Collection 32: U.S. Top Newspapers (sample of all articles)

A collection of word-frequency and other data representing 204,617 unique articles (no duplicates or close variants) published during 2012-2018 in 15 top U.S. newspapers and their associated online blogs. WE1S and other researchers use this data to look for broad patterns and help guide closer study.

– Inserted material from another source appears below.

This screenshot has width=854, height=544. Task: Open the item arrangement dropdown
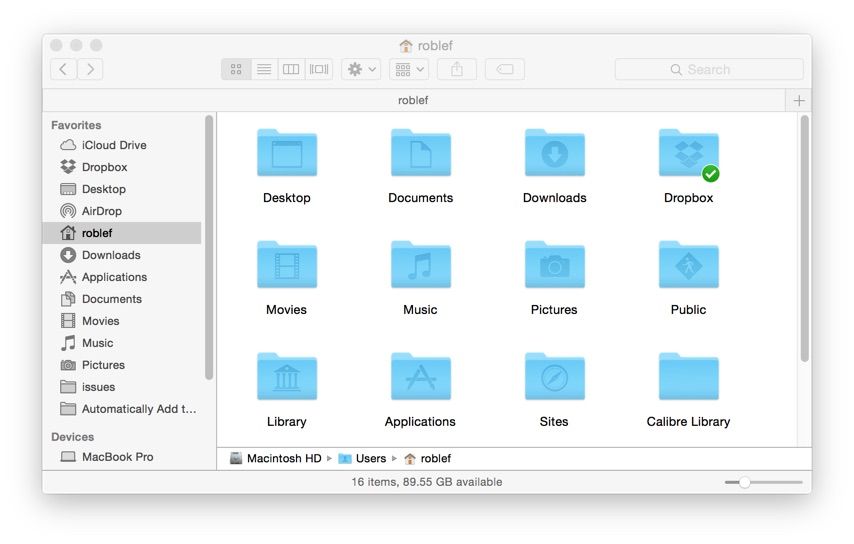pos(408,69)
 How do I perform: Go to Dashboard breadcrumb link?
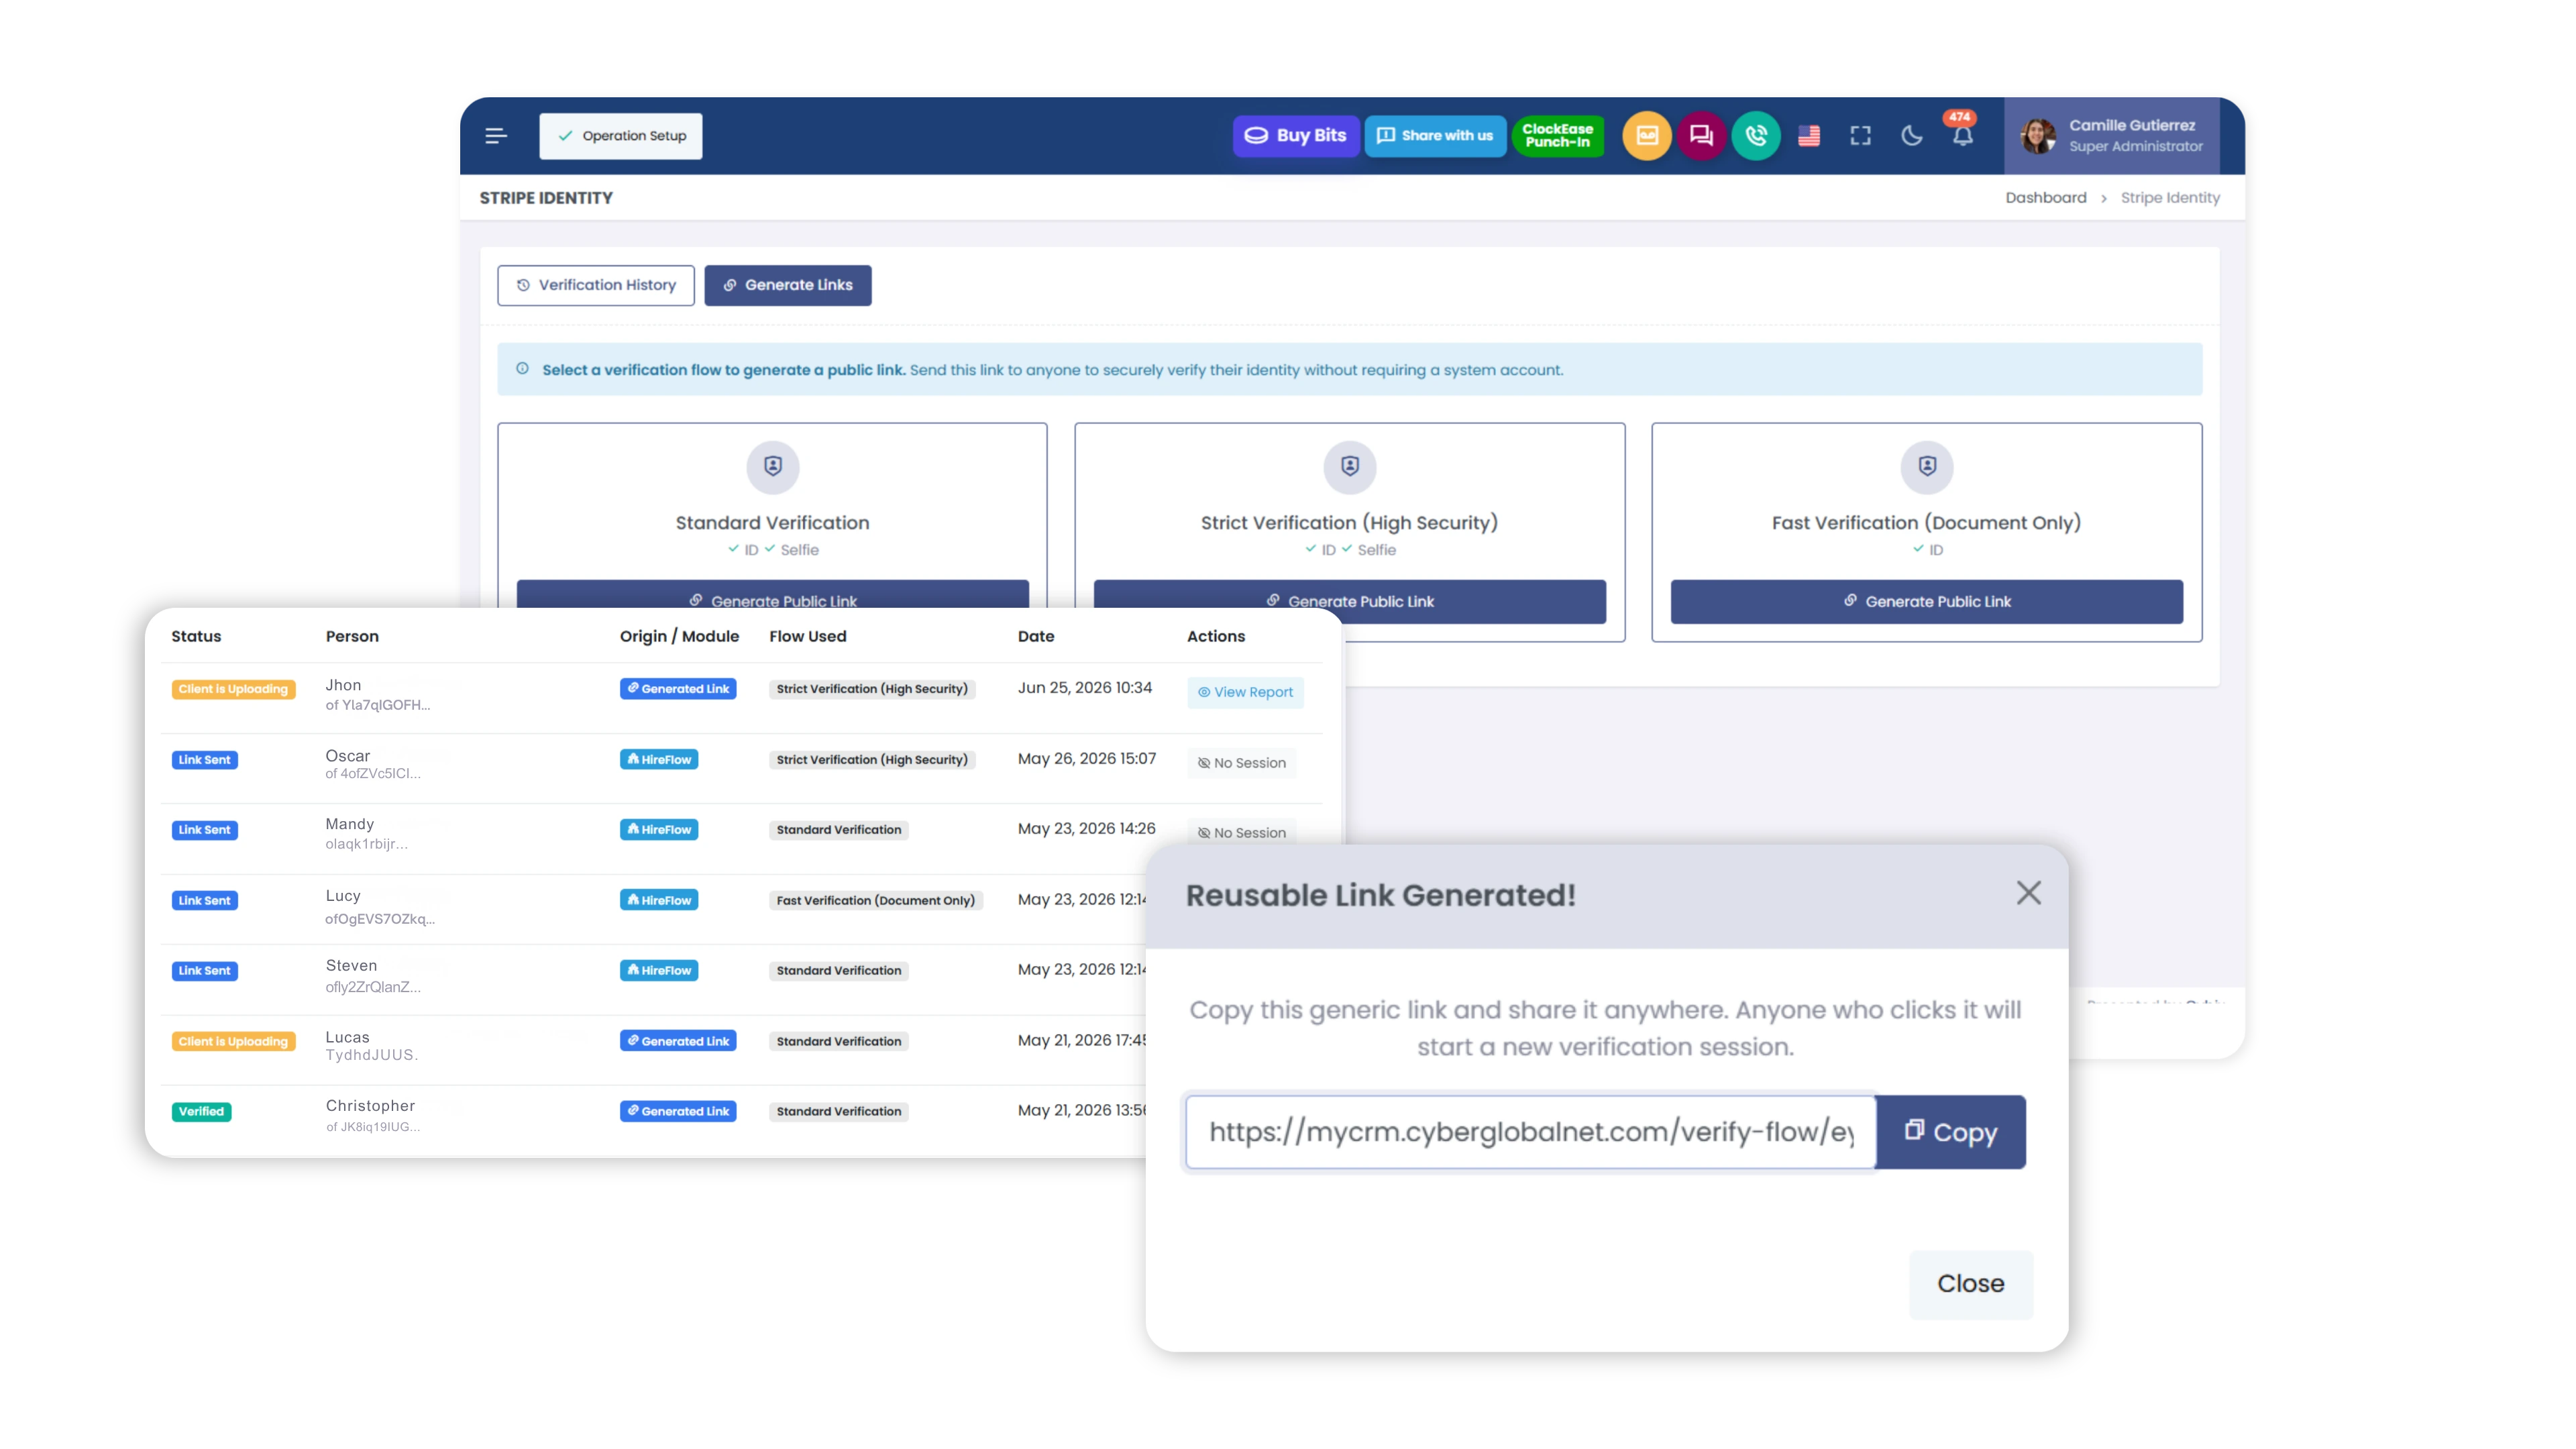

Included is data based on an approximately 1:40 proportional balance between articles mentioning “humanities” (about 5,000) and a sample of articles on everything else (about 200,000 more or less “random” documents found through searching on common English words). In essence, the collection is a sampled representation of “everything” in these sources for these years (limited by the fact that it is not feasible to know how many articles were actually published in these publications, to determine how completely they were collected in available database repositories, or to harvest everything from such databases.)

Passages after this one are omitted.